Le sceau « Da Liu »

Le Han Guan Jiu Yi indique : « Avant les Qin, le peuple portait des rubans avec des sceaux en or, jade, argent, bronze, corne de rhinocéros et ivoire ; c’étaient des sceaux d’un pouce carré, chacun portant ce qu’il préférait. Depuis les Qin, seul le Fils du Ciel appelle le sceau “xi” et utilise le jade ; les ministres n’osent pas l’utiliser. » Il précise aussi : « Les princes (zhuhou wang) utilisaient des sceaux d’or à bouton de chameau, portant la mention “xi”. » « Le prince héritier utilisait un sceau d’or à bouton de tortue, l’inscription disant “zhang”. » « Les marquis (che hou) utilisaient un sceau d’or à ruban pourpre. »
Liu He, marquis de Haihun, relevait du rang de che hou. Il aurait donc dû posséder un sceau d’or à bouton de tortue, et non un sceau en jade. Selon le Han Guan Jiu Yi, l’empereur et les princes emploient « xi », tandis que les fonctionnaires de 600 à 200 shi utilisent des « yin » de bronze à bouton en forme de nez. On peut ainsi savoir que le « Da Liu Ji Yin » est un sceau contraire aux usages. Liu He était marquis ; il n’aurait pas dû utiliser le jade, ni avoir un bouton de tortue, tandis que « yin » est le terme générique pour les sceaux des fonctionnaires de 600 à 200 shi. Ce sceau porte donc des signes d’un statut impérial ainsi que d’un fonctionnaire ordinaire, ce qui renvoie peut‑être au statut et aux circonstances particuliers du marquis de Haihun, et reflète possiblement l’état d’esprit lors de sa fabrication. « Da Liu Yin », c’est‑à‑dire « Sceau d’enregistrement du Grand Han », met en évidence le caractère particulier de l’identité de Liu He.

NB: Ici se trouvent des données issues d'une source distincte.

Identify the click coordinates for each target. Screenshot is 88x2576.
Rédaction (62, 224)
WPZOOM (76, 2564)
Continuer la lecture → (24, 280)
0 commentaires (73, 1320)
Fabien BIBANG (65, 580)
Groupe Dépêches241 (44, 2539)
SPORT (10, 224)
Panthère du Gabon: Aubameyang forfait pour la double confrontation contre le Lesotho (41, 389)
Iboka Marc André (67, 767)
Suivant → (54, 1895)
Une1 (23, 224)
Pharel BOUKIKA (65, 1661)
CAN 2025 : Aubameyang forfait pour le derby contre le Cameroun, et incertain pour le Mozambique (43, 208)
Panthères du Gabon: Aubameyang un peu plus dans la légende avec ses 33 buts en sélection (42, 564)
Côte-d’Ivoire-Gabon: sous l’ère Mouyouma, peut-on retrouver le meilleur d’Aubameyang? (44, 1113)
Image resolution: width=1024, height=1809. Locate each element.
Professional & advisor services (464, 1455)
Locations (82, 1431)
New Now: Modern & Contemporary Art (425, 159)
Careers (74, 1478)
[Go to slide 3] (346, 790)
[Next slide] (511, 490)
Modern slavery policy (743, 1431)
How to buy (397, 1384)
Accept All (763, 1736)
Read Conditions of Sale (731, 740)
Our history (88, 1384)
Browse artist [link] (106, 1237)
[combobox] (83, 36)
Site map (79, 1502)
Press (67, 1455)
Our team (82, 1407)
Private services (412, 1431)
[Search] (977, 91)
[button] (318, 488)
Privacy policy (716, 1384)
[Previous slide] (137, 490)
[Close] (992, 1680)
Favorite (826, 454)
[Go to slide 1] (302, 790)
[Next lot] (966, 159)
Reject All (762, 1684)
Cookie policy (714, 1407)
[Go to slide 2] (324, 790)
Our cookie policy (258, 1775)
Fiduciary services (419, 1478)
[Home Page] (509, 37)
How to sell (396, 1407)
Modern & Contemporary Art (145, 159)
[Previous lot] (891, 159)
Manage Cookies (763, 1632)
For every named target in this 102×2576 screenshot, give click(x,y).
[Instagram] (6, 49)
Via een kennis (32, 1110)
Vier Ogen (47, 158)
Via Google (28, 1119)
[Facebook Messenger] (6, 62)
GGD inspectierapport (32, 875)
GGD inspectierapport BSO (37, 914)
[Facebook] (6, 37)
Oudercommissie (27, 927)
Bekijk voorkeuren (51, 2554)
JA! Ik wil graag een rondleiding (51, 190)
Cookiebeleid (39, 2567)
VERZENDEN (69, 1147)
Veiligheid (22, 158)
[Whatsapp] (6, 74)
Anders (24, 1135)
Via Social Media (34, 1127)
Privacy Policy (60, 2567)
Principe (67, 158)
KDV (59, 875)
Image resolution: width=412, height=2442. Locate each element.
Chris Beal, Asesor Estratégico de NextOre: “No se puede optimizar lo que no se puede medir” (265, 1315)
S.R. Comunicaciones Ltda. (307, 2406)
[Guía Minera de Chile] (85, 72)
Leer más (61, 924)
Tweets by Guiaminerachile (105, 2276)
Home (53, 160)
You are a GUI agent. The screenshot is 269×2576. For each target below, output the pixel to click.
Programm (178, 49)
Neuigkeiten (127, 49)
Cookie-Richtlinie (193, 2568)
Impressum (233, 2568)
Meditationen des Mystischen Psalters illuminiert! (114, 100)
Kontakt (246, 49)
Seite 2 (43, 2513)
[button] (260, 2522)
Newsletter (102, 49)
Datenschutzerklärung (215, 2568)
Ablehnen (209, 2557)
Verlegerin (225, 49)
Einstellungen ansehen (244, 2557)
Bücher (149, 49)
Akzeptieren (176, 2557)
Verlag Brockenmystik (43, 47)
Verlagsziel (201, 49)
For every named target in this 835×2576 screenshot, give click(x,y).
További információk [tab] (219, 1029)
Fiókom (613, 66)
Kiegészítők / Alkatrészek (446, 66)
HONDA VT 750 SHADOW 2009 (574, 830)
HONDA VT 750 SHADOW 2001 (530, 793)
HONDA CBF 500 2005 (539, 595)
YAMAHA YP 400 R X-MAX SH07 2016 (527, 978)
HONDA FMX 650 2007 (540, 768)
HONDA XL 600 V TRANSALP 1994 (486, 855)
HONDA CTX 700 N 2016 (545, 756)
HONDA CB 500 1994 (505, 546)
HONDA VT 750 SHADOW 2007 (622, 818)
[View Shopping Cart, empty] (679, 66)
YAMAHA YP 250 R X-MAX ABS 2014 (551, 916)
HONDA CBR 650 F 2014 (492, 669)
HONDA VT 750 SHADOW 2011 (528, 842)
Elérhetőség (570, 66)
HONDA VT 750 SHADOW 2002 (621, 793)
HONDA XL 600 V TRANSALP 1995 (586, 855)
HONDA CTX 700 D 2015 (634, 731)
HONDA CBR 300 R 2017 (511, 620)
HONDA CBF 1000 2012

Sous les Han, lorsqu’un prince ou un marquis mourait, ou le jour de l’inhumation, la cour dépêchait des fonctionnaires pour présenter leurs condoléances, ce qui revenait en pratique à superviser le respect des règles funéraires. Le Livre des Han postérieurs, « Rites II », rapporte : « Lorsque des princes, marquis, premières épouses titrées et princesses décèdent, on leur octroie des sceaux et des écrins de jade à fils d’argent (vêtements funéraires) ; pour les grandes épouses et les princesses aînées, des fils de cuivre. Les princes, épouses, princesses, ducs, généraux et conseillers spéciaux reçoivent des objets rituels, vingt‑quatre articles des réserves impériales. Un envoyé gère les funérailles et les travaux. On utilise des cercueils de cyprès ; tous les fonctionnaires assistent à la procession, selon l’usage. Les princes, tuteurs, chanceliers, commandants et préfets dirigent les funérailles ; le Grand Héraut propose un titre posthume ; l’envoyé impérial confère jade et soie ; la date est fixée et le titre accordé selon le rite. Après l’inhumation, les officiels ôtent les vêtements de deuil grossiers conformément au code, tandis que la famille observe les rites. »
Bien qu’à sa mort le marquis de Haihun ait déjà été réduit de trois mille foyers à seulement mille, un envoyé devait encore être dépêché pour superviser. Ces deux sceaux carrés de 1,75 cm gravés « Da Liu Ji Yin » ont‑ils été des sceaux conférés par l’empereur Xuan des Han, ou des objets non conformes inhumés en privé ? La question mérite examen. Un autre sceau portant les deux caractères « Liu He » est également une pièce non réglementaire. Il s’agirait d’un sceau privé gravé lorsque Liu He, déposé, retourna dans son royaume natal de Changyi. Ayant perdu tout titre et soumis à une surveillance en tant que résident à statut spécial, il aurait dû faire graver un sceau en bronze, fer, pierre ou bois. Pourtant, dans ces circonstances, Liu He osa faire graver un sceau en jade, ce qui pourrait avoir été une exception spéciale approuvée par l’empereur Xuan : un sceau conféré après la mort, ne portant que le nom, sans fonction. Bien que roturier, il restait noble. Pris ensemble — « sceau de jade Da Liu », le nom « Liu He » et la matière « jade » — cela suggère l’attachement persistant du défunt Liu He au trône impérial, ou peut‑être la reconnaissance par l’empereur Xuan que Liu He avait autrefois été empereur des Han.